This page is to work out a list of main Citation Elements. As a starting point, I took all the CEs, i.e. the left column, from GeneJ's spreadsheet Zotero Fields_alpha_97-04v.xls. There are exactly 100 CEs in that file. Surely, some will be missing, and others will be redundant.
Please add to the list the Elements that you think we need. Don't remove the redundant ones, add a line under them instead to state your opinion. To indent a line, use the > character one or more times (using wikitext editing mode). Elements can also be discussed in seperate discussions, analog to the requirement catalog.
I've added some comments already, signed with 4 tildes (~)





































































































Comments

ttwetmore 2011-12-21T06:55:50-08:00
Redundancy
Note in the list that there are a number of elements named xxxxxTitle, e.g., see encyclopediaTitle and blogTitle and forumTitle.

One title element will suffice. Scanning through the list there are numerous cases like this. I think we can reduce the number of elements. In addition, I expect a number of other elements can be combined.
ttwetmore 2011-12-22T14:06:23-08:00
@GeneJ,

That makes sense (about a generic title). I guess I don't see a problem then.
GeneJ 2011-12-22T14:11:31-08:00
@ Tom,

Well, I guess somewhere along the way, more than a few of us hope we'll focus on supporting features that drive folks to actually buy and use software.--GJ
louiskessler 2011-12-22T14:39:26-08:00
Tom said:

"If RootsMagic did not embrace Better GEDCOM, it would not be able to use BG data at all, let alone round trip it. If RootsMagic did embrace Better GEDCOM, it would first have to write a great deal of new software, and if at the end of that, it could not round trip BG data, then it would still have bugs in its BG implementation that it would have to fix. If BG decides to allow source chaining in the model, then vendors would have to support it. This means it would have to be able to recognize chained records on import, but it wouldn't have to allow its own users to create them from within the program."

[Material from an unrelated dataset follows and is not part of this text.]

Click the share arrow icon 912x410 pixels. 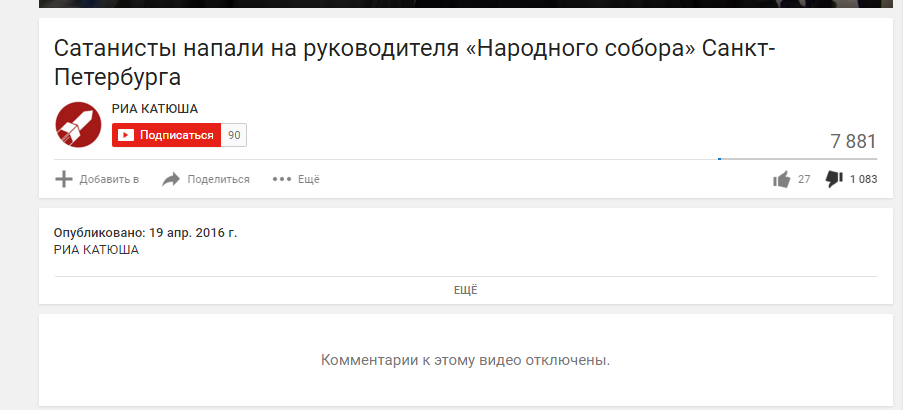[x=171, y=179]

And that in effect is reason for the chicken-and-egg problem that BetterGEDCOM faces.

We want BetterGEDCOM to be able to transfer data perfectly between programs. To do so, we need the programs all to adopt and implement BetterGEDCOM and to do so PERFECTLY.

The more details, capabilities and complexity that's added to BetterGEDCOM, the more resistent the developers will be to adopting it, and even if they do, the more likely they are to implement it incorrectly - thus causing the exact incompatibilities between programs that we don't want.

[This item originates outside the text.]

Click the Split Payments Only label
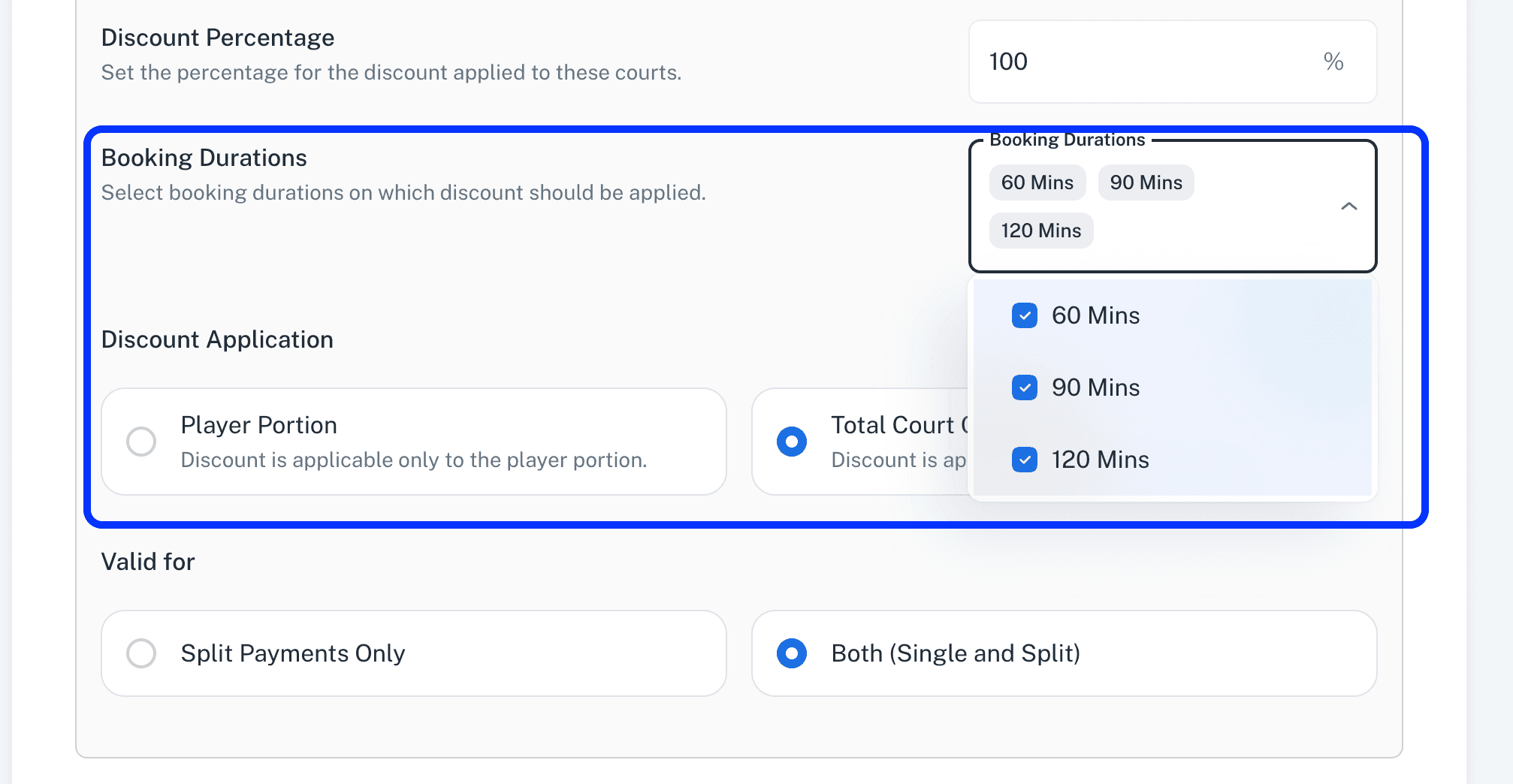The width and height of the screenshot is (1513, 784). pos(292,653)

More capability ==> Less compatibility

But of course, also ...

Less capability means some of the necessary constructs will not be handled by BetterGEDCOM. Meaning programs that implement them will be unable to transfer their data.

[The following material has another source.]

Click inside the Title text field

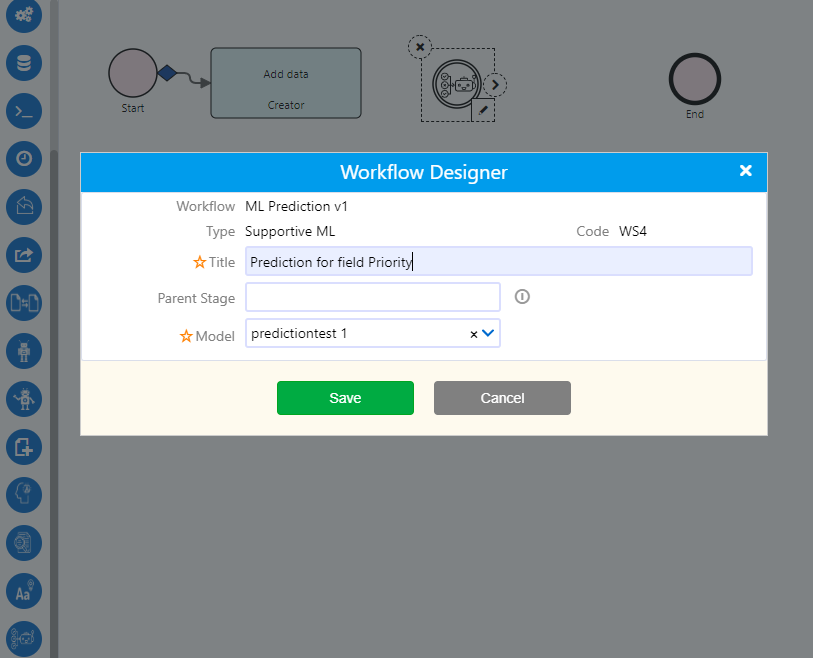pyautogui.click(x=499, y=260)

So Less Capability is no good either.

The near-to-impossible task is to find the happy medium for BetterGEDCOM, that is neither too simple nor too complex.

Louis
GeneJ 2011-12-22T14:43:26-08:00
@Tom,

Don't get me wrong, I like the concept of higher and lower sources. (Even wrote about it, early on.)

The credit line involves a little different genealogical logic, but I think we can work through that, too.

What I'm concerned about is unlimited hierarchical schemes in terms of higher and higher and higher references. --GJ
AdrianB38 2011-12-22T15:19:00-08:00
Tom
Re "I wouldn't expect email to have a title. Email has a subject..."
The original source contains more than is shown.